A large collection of offprint by American physicist John Tukey known for development of the FFT algorithm and box plot. Tukey's range test, the Tukey lambda distribution, Tukey's test of additivity and Tukey's lemma all bear his name.
"John Tukey's whole life was one of public service, and as the preceding quotes make clear, he had profound influence. He was a member of the President's Scientific Advisory Committee for each of Presidents Eisenhower, Kennedy, and Johnson. He was special in many ways. He merged the scientific, governmental, technological, and industrial worlds more seamlessly than, perhaps, anyone else in the 1900s. His scientific knowledge, creativity, experience, calculating skills, and energy were prodigious. He was renowned for creating statistical concepts and words.
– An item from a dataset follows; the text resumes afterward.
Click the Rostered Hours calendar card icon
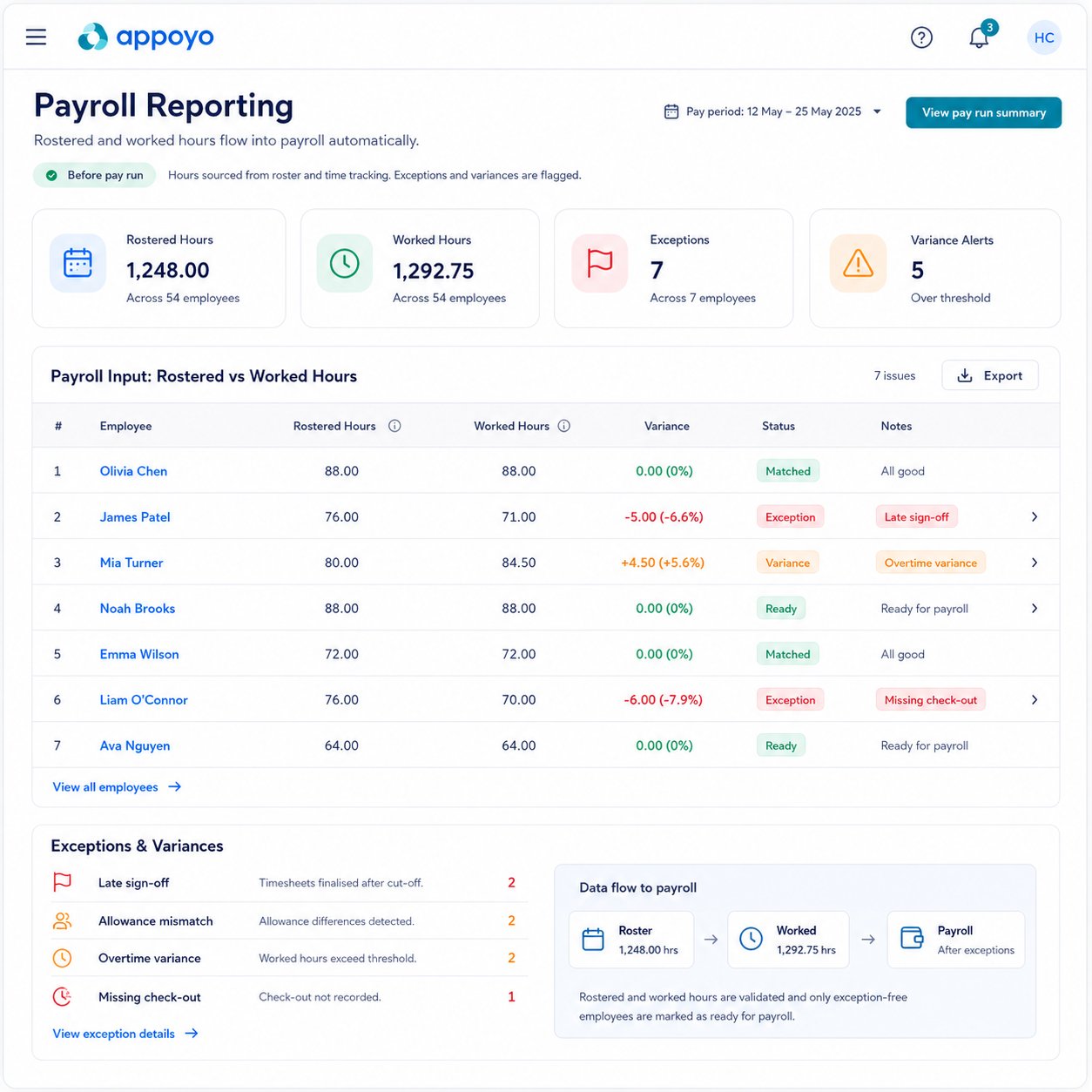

JWT's graduate work was in mathematics, but driven by World War II, he left that field to go on to revolutionize the world of the analysis of data. At the end of the war he began a joint industrial-academic career at Bell Telephone Laboratories and at Princeton University. Science and the analysis of data were ubiquitous. This split career continued until he retired in 1985. Even after retirement his technical and scientific work continued at a very high level.
He is said to have introduced the terms: "bit", "linear programming", "ANOVA", "Colonel Blotto", and was first into print with "software". Of these efforts L. Hogben and M. Cartwright wrote, "The introduction by Tukey of bits for binary digits has nothing but irresponsible vulgarity to commend it." Tukey's word "polykay" was described as "linguistic miscegenation" by Kendall and Stuart because of its combining a Greek prefix with a Latin suffix. JWT did it again later with "polyspectrum". (Brillinger, John Wilder Tukey).